This is really weak logic. 
-I don't make it a habit of checking shopping cart tires but I doubt they are any more dirty than bike tires.
-Shopping carts are not "allowed by stores" they are provided by stores to serve the purpose of assisting their customers. They are esentially part of the store. Your bike isn't something the store owner put in there and isn't to assist you or any other customer.

You probably should have stopped with 'why not'. I can agree with that but there is not comparison to shopping carts.


----------



## JustTooBig (Aug 11, 2005)

Randy99CL said:


> I've never asked anyone, I just walk in like it is perfectly normal.
> But I always ask the woman at the counter to keep an eye on my bike, thanks.
> Edit: I guess it is rude not to ask for permission but I look at it like if you ask, you give them a chance to say no.


that's interesting ...... you say that to ask would open the opportunity for them to say 'no'.....

but you also state that you "*ask* the woman at the counter to keep an eye on my bike..."

it appears to be a bit contradictory, no? I understand the "easier to get forgiveness than to get permission" idea; but to turn around and expect a store employee to watch your stuff? Hmmmmm.......


----------



## RkFast (Dec 11, 2004)

Very shocked at the entitled mentality (wait....this is the USA in 2013...Im NOT shocked) of so many. 

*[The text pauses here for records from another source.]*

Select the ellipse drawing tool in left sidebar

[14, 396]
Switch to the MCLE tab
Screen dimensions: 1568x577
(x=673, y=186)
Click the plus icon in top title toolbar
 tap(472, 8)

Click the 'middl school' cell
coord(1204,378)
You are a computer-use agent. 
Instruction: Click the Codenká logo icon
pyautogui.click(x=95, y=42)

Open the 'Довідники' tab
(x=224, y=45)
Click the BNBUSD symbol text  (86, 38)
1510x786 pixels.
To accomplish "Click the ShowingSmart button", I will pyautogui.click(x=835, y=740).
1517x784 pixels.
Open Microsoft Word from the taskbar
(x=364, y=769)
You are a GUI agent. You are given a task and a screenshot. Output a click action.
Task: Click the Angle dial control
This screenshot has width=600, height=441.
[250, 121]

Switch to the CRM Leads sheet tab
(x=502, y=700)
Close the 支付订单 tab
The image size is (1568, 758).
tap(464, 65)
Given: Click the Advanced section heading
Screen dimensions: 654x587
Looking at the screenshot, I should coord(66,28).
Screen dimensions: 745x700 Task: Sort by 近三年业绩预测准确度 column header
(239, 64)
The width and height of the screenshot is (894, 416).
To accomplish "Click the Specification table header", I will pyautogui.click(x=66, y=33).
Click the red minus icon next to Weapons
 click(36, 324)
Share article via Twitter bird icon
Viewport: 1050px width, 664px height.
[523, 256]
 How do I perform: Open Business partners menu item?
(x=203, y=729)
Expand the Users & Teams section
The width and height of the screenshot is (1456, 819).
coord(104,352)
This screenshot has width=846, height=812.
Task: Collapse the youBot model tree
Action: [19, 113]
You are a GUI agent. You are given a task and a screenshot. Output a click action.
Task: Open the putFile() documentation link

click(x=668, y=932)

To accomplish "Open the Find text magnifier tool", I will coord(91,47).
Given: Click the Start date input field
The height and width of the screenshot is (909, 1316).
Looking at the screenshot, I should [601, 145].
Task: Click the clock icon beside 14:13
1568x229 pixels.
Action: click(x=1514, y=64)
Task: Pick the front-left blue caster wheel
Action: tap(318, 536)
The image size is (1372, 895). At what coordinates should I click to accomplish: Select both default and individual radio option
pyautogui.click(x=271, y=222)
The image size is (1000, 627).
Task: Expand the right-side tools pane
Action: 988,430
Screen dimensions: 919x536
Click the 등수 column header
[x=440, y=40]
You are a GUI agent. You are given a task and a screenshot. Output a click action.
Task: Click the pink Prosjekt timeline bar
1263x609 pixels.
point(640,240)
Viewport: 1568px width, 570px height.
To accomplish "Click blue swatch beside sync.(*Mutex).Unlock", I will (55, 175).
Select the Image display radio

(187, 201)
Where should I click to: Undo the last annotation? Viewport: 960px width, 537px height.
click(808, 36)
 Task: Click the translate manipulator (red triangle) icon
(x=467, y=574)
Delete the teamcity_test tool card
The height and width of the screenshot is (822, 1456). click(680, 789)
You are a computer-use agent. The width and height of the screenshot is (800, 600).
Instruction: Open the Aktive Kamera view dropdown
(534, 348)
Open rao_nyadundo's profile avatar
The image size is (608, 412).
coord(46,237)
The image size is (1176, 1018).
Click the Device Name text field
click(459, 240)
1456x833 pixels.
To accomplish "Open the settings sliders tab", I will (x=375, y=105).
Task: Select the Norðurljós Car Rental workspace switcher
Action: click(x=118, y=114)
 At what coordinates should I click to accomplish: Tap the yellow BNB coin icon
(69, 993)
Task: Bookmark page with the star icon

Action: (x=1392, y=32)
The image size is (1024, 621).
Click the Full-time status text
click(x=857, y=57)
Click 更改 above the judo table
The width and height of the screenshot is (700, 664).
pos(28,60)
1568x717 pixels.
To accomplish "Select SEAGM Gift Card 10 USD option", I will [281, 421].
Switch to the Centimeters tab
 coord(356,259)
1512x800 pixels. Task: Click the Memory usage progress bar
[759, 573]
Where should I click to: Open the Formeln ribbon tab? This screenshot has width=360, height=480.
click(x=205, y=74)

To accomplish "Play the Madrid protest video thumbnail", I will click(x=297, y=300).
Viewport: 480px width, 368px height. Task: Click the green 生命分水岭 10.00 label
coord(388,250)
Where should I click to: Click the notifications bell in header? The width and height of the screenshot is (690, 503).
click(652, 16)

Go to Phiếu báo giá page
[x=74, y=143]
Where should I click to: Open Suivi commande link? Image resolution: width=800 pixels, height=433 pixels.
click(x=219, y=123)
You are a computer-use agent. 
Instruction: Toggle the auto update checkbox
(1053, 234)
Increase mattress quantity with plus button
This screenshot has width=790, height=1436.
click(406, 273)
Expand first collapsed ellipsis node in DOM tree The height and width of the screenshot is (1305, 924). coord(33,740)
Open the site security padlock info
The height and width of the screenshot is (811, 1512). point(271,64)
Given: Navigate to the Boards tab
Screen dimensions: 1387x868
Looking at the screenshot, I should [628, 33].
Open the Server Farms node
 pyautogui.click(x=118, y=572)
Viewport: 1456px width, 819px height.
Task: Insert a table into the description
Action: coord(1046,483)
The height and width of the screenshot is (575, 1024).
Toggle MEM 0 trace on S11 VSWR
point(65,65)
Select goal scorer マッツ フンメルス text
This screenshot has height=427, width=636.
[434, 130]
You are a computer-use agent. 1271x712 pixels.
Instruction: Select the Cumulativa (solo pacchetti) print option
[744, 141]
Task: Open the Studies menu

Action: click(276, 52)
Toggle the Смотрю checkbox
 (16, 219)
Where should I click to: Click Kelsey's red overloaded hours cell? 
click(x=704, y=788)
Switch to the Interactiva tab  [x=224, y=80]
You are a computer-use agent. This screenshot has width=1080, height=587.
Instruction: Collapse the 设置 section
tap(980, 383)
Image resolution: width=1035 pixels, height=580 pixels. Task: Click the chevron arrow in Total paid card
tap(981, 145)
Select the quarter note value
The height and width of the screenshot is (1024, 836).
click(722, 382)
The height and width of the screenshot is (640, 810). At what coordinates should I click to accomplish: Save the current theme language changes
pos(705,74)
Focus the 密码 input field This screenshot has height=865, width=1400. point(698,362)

Whats so hard in asking store staff and if they say no for a good reason, and do so politely, that makes them not "worthy" of your business? That doesn't make sense to me


----------



## "rod" (Aug 10, 2009)

I've taken my bike into several retail stores and I haven't had a problem. I always stop at these two grocery stores, take my bike in, and lean it against an empty wall. I've strolled through Wal-Mart with it once and nobody said anything to me. I realized it was rather odd so I didn't do it again, but I don't take it in at convenience stores. I keep a close eye on it then and when I stop there I'm in the middle of B.F.E. and nobody would even want my bike at those locations.


----------



## philipw33 (Jan 29, 2012)

i stopped in a safeway to get a deli sandwich for lunch. got in line with my bike, the lady making the sandwich said "you cant bring your bike in here." i said "oh really, i didnt know that, but i dont have a lock." She said she doesnt care, but if a manager saw you you would be ask to leave. Then she explained that the reason its not allowed in store, is that if someone got hurt, fell, etc from your bike it would be the stores fault and the store would be held accountable, she said same reason why they dont allow dogs.


----------



## Hooben (Aug 22, 2004)

It all depends on your city, and the store employees. See, I live in a very friendly city where the managers and employees greet you when they see you. They want to make you comfortable and want your business. Not only that, but my city is improving infrastructure for bicycles every month. The motorists are very comfortable with us since we have lanes on the road now. I actually place my bicycle inside some stores that don't have racks. Your city or town may not be as friendly and safe as mine is.


----------



## joshhan (Jan 9, 2012)

philipw33 said:


> Then she explained that the reason its not allowed in store, is that if someone got hurt, fell, etc from your bike it would be the stores fault and the store would be held accountable, she said same reason why they dont allow dogs.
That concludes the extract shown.